In this work we discuss and analyze spiking patterns in a generic mathematical model of
two coupled non-identical nonlinear oscillators supplied with a spike-timing dependent
plasticity (STDP) mechanism. Spiking patterns in the system are shown to converge to a
phase-locked state in a broad range of parameters. Precision of the phase locking, i.e.
the amplitude of relative phase deviations from a given reference, depends on the natural
frequencies of oscillators and, additionally, on parameters of the STDP law. These
deviations can be optimized by appropriate tuning of gains (i.e. sensitivity to
spike-timing mismatches) of the STDP mechanisms. The deviations, however, can not be made
arbitrarily small neither by mere tuning of STDP gains nor by adjusting synaptic weights.
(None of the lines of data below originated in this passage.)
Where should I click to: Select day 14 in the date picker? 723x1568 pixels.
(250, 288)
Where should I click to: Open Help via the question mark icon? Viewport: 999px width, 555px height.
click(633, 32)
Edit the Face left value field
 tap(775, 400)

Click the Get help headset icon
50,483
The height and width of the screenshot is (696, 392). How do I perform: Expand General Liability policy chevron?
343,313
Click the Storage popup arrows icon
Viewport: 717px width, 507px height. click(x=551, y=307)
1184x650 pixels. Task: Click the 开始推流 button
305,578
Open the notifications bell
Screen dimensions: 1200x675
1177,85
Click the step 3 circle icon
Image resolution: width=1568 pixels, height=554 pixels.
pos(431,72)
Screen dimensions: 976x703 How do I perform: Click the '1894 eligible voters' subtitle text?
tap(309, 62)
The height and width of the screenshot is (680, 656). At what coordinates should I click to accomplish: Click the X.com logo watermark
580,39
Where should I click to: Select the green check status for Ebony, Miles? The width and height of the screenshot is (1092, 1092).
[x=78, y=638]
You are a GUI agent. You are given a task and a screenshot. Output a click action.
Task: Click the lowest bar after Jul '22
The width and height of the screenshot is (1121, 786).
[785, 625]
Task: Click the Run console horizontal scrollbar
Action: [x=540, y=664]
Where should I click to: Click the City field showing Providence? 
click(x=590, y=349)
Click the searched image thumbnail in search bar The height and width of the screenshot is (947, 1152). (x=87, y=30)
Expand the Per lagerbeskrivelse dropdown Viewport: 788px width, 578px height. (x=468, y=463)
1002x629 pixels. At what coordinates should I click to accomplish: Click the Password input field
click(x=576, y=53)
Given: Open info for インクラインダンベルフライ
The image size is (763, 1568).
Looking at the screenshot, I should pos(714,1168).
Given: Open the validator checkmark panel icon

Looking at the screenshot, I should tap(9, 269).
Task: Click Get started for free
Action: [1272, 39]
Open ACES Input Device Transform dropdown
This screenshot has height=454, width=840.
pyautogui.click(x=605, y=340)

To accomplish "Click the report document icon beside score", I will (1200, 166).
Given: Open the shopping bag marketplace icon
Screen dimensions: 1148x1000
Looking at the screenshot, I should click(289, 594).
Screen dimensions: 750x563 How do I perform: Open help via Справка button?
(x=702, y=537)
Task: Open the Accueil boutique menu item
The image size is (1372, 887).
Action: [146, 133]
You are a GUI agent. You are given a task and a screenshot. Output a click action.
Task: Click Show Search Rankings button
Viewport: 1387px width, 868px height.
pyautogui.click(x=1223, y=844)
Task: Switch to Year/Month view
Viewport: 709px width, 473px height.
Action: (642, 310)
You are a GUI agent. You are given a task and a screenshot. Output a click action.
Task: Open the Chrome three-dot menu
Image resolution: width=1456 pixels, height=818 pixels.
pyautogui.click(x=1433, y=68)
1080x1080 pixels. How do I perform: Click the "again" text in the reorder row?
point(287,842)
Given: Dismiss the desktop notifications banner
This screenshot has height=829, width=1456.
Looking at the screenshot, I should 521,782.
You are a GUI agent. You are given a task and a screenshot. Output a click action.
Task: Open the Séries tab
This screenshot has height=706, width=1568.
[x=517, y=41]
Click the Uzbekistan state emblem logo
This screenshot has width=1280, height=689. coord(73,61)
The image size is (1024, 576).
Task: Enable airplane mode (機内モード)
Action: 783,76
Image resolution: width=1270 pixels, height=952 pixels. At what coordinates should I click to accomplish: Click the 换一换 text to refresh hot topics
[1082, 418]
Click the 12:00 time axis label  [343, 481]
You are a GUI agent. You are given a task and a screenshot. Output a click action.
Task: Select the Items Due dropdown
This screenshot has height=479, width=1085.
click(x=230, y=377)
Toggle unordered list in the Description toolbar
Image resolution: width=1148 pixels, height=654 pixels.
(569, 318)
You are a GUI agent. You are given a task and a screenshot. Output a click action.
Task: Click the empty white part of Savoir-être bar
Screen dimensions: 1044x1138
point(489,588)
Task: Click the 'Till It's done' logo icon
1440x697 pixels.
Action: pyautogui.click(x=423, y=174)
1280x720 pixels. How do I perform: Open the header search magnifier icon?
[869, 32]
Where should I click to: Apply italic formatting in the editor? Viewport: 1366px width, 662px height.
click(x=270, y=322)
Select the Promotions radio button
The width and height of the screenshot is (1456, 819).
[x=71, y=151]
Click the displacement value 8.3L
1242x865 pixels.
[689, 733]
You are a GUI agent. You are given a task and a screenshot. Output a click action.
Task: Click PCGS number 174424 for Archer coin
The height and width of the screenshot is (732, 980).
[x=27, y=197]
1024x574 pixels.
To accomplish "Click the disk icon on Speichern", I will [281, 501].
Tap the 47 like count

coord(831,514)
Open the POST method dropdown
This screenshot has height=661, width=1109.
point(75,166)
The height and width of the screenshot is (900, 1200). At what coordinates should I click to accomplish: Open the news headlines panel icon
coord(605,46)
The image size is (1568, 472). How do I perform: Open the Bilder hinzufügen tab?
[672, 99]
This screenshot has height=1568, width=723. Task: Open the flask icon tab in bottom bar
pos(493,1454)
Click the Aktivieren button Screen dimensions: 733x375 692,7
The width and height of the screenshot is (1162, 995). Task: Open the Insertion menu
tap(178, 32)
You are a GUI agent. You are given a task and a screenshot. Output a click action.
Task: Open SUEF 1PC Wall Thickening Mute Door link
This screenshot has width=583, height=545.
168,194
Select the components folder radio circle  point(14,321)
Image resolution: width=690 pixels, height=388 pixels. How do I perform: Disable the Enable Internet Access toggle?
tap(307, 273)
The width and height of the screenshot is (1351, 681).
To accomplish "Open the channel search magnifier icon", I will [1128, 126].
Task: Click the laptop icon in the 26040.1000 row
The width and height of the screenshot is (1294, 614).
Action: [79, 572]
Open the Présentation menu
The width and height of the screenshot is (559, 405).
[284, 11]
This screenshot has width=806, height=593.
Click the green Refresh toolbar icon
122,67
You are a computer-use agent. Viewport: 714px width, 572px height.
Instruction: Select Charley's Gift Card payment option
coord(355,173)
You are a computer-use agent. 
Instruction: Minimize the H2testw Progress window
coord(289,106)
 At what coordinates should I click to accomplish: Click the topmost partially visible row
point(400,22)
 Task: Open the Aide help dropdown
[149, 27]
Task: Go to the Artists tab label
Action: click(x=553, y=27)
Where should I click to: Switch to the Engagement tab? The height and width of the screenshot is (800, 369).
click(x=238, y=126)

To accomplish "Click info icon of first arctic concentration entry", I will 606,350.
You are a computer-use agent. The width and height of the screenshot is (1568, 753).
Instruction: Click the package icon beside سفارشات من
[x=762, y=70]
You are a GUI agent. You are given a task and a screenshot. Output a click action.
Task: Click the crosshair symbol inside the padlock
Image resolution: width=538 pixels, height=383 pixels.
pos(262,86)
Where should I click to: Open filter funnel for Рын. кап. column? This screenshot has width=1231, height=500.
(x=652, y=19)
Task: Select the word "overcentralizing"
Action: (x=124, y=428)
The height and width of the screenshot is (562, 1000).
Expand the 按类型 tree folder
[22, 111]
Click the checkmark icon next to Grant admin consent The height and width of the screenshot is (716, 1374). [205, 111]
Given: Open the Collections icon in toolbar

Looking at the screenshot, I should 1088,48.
Thus if accurate phase-locking in the system is required then an additional tuning
mechanism is generally needed. We found that adding a very simple adaptation dynamics in
the form of slow fluctuations of the base line in the STDP mechanism enables accurate
phase tuning in the system with arbitrary high precision. The scheme applies to systems in
which individual oscillators operate in the oscillatory mode. If the dynamics of
oscillators becomes bistable then relative phase may fail to converge to a given value
giving rise to the emergence of complex spiking sequences.